Amyloid-beta peptide (Abeta) is known to induce the redox imbalance, mitochondrial dysfunction and caspase activation, resulting in neuronal cell death. Treatment with antioxidants provided a new therapeutic strategy for Alzheimer's disease (AD) patients. Here we investigate the effects of purple sweet potato anthocyanins (PSPA), the known strong free radical scavengers, on Abeta toxicity in PC12 cells. The results showed that pretreatment of PC12 cells with PSPA reduced Abeta-induced toxicity, intracellular reactive oxygen species (ROS) generation and lipid peroxidation dose-dependently.

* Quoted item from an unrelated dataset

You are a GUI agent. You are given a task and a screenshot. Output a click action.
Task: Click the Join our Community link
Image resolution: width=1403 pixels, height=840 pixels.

In parallel, cell apoptosis triggered by Abeta characterized with the DNA fragmentation and caspase-3 activity were also inhibited by PSPA. The concentration of intracellular Ca(2+) and membrane potential loss associated with cell apoptosis were attenuated by PSPA. These results suggested that PSPA could protect the PC-12 cell from Abeta-induced injury through the inhibition of oxidative damage, intracellular calcium influx, mitochondria dysfunction and ultimately inhibition of cell apoptosis. The present study indicates that PSPA may be a promising approach for the treatment of AD and other oxidative-stress-related neurodegenerative diseases.